Bisnis.com, JAKARTA - Komisi Pemberantasan Korupsi angkat bicara terkait pernyataan penasihat hukum terdakwa kasus suap dana hibah Komite Olahraga Nasional Indonesia (KONI) Imam Nahrawi.
Diketahui penasihat hukum Imam menyebut JPU KPK tidak mendalami lebih lanjut sadapan pembicaraan aliran uang ke mantan Jaksa Muda Pidana Khusus (Jampidsus) Kejaksaan Agung, Adi Toegarisman dan anggota Badan Pemeriksa Keuangan (BPK) Achsanul Qosasi.
Plt. Juru Bicara Komisi Pemberantasan Korupsi (KPK) Ali Fikri menyebutkan selama persidangan Imam Nahrawi tidak kooperatif.
"Berdasarkan informasi JPU, selama persidangan Imam Nahrawi tidak kooperatif mengakui fakta adanya penerimaan sejumlah uang maupun pengetahuannya mengenai dugaan pihak-pihak lain juga menerima sejumlah uang sebagaimana apa yang disampaikan penasihat hukumnya tersebut," kata Ali Fikri, Rabu (1/7/2020).

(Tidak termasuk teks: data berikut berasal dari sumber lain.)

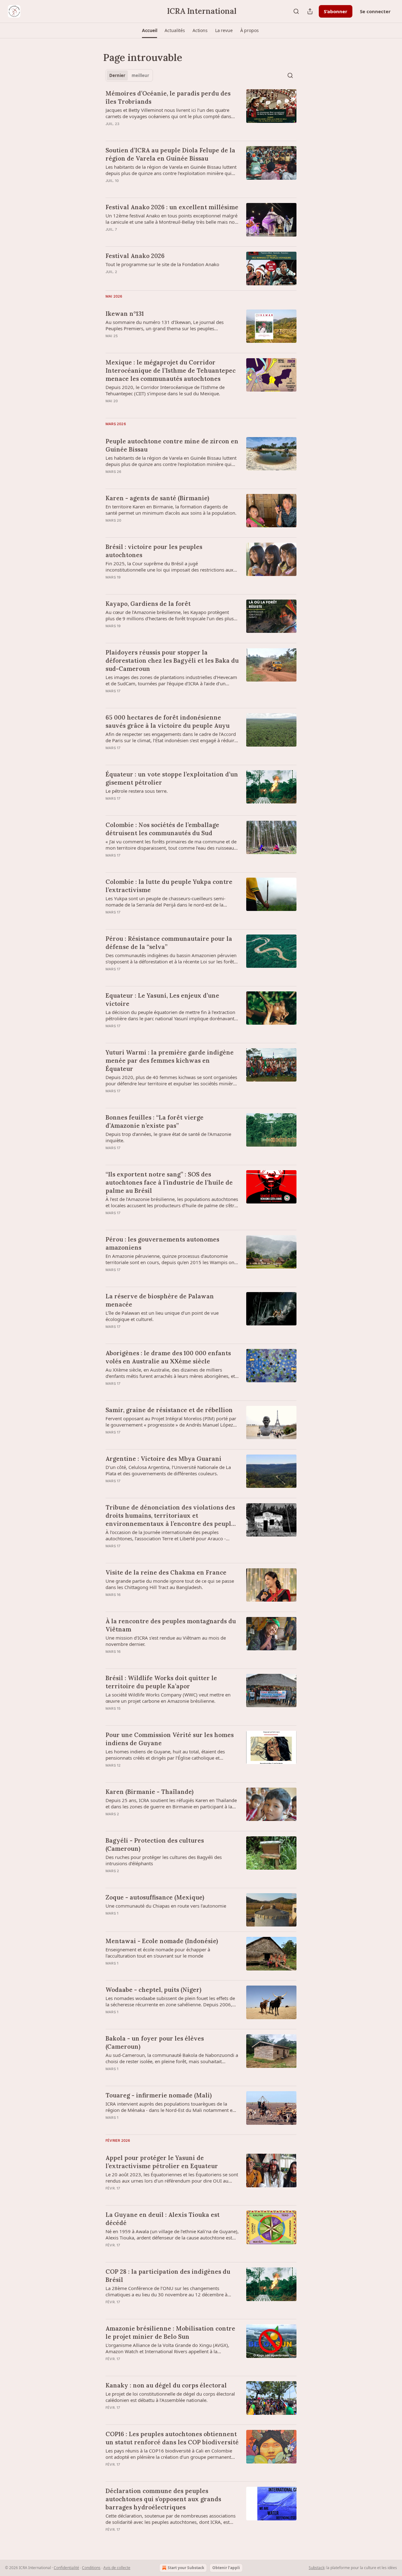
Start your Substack (186, 2567)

Ali mengatakan perkara sudah diputus dan Imam Nahrawi dinyatakan bersalah berdasarkan alat bukti yang cukup sejak awal penyidikan. Hal ini pun termasuk sadapan tersebut.

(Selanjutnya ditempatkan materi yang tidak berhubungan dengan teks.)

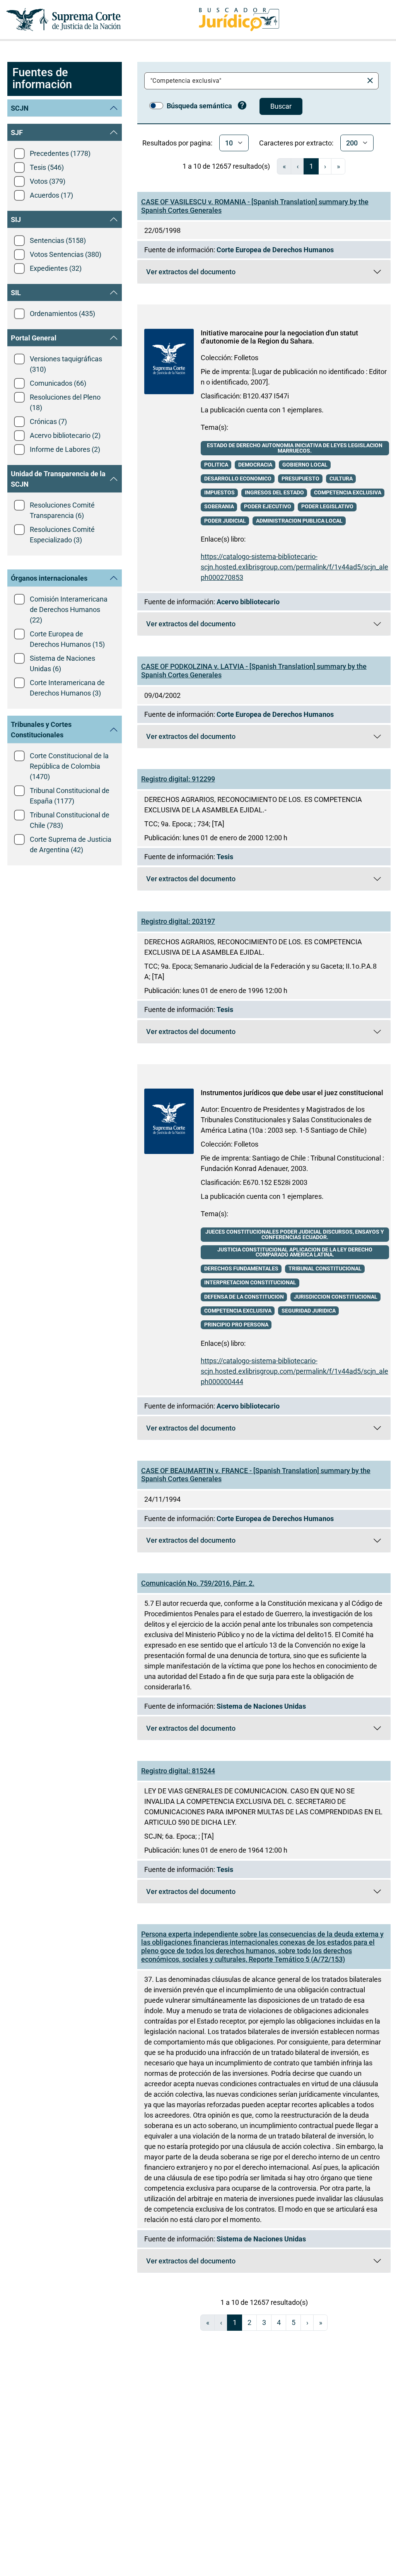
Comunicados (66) (58, 383)
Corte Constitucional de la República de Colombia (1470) (69, 766)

"(Sadapan), justru merupakan petunjuk benar adanya penerimaan uang oleh Terdakwa selaku Menpora saat itu," ujar Ali.
Baca Juga
Apabila Imam Nahrawi tidak menerima putusan, Ali menyatakan masih ada kesempatan untuk menempuh langkah upaya hukum lanjutan yakni banding.
"Dan jika saat ini tim penasihat hukum maupun terdakwa Imam Nahrawi mempunyai bukti-bukti yang sekarang akan diakuinya, silakan lapor ke KPK," ucap Ali.
Sebelumnya, Majelis Hakim Pengadilan Tindak Pidana Korupsi menjatuhkan vonis 7 tahun penjara kepada mantan Menteri Pemuda dan Olahraga Imam Nahrawi. Hal itu disampaikan Hakim Ketua Rosmina saat membacakan putusan, Senin (29/6/2020).
Selain pidana, mantan Menteri Pemuda dan Olahraga (Menpora) itu juga dihukum membayar denda Rp400 juta subsider 3 bulan kurungan.
Hakim juga menjatuhkan pidana tambahan berupa membayar uang pengganti sejumlah Rp18.154.230.882. Jika uang tersebut tidak diabayarkan paling lambat 1 bulan setelah putusan maka harta milik Imam dapat disita untuk kemudian dilelang.